Soplaba un ligero viento del norte y, desde la salida del puerto, unas olas altas zarandeaban nuestra embarcación y nos salpicaban. Cantábamos locos de contento. Las betas de pesca colgaban detrás de nosotros. Cabeceábamos y oscilábamos, y el mar adquiría un azul muy sombrío, y a veces asomaban en él aletas de tiburones. Sin embargo, no capturábamos nada. De repente, cuando ya nos disponíamos a regresar, el hilo se tensó. Tiré de la beta. El motor estaba parado y estábamos perpendiculares a las olas, lo que producía una oscilación que amenazaba a cada instante, en el fragor de la acción, con lanzar a cualquiera de nosotros al agua. El tiburón se debatía furiosamente. Lo arrastré un momento, pero dio un tirón seco y me vi obligado a soltarlo. Salió del agua y sus escamas brillaron al sol. Al cabo de una hora de esfuerzo, tenía los dedos literalmente cortados por la beta, pero con la ayuda de mis amigos logré arrastrarlo hasta la borda. Agarré una tabla y le di un porrazo. Todavía daba grandes saltos, que nos salpicaban de sangre y agua. Por fin, tirando entre cuatro, lo halamos sobre la cubierta. Agarré un madero, y con una fuerza insospechada acabé con él. Estaba exultante de alegría. Unos grandes goterones de sangre me resbalaban por el torso.
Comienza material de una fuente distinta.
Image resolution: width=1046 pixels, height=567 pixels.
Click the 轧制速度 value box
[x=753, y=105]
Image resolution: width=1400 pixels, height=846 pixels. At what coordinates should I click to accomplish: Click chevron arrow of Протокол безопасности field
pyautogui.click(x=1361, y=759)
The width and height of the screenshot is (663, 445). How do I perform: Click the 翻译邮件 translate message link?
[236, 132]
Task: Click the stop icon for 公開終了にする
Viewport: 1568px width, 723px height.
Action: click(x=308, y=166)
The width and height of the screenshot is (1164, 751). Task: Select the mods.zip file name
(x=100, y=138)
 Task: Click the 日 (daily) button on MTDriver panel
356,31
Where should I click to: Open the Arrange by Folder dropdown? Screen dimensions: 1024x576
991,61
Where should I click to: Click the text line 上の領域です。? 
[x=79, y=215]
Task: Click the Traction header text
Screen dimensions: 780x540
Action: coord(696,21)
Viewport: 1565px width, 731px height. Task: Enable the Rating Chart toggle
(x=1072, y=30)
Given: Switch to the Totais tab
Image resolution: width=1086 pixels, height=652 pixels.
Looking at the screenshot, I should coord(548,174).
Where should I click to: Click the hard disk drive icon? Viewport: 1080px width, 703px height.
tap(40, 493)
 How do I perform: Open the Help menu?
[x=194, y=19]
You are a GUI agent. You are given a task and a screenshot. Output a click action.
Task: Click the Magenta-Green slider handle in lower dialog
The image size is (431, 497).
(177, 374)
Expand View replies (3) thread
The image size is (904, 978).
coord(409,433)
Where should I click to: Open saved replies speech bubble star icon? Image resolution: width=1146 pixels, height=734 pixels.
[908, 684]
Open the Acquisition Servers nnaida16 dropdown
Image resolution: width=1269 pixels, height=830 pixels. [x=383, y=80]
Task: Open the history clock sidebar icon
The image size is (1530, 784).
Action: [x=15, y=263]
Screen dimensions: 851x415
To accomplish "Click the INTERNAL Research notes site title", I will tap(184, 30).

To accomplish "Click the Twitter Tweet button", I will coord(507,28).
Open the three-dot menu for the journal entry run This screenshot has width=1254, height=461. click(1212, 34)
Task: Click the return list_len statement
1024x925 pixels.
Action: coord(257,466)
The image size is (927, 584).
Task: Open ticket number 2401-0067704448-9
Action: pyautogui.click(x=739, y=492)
En el trayecto de vuelta nos detuvimos a cenar en un hostalito. En la mesa de al lado estaban cenando tres hombres, que llevaban en la cintura unos revólveres imponentes.
—¿Es usted francés? —me comentó uno de ellos—. Qué gusto da oír su idioma. Cursé mis estudios de derecho en París. Camarero, traiga pulque. ¡Vamos a celebrarlo!
Para mi horror, sacó el revólver, apuntó al aire y disparó dos veces al tiempo que levantaba el vaso.
—¡Viva Francia! —gritó.
Muy pálido, brindé con tan expansivo caballero.
A medianoche, México apareció en un raudal de luz. Media hora más tarde, quemado por el sol, me quedé dormido.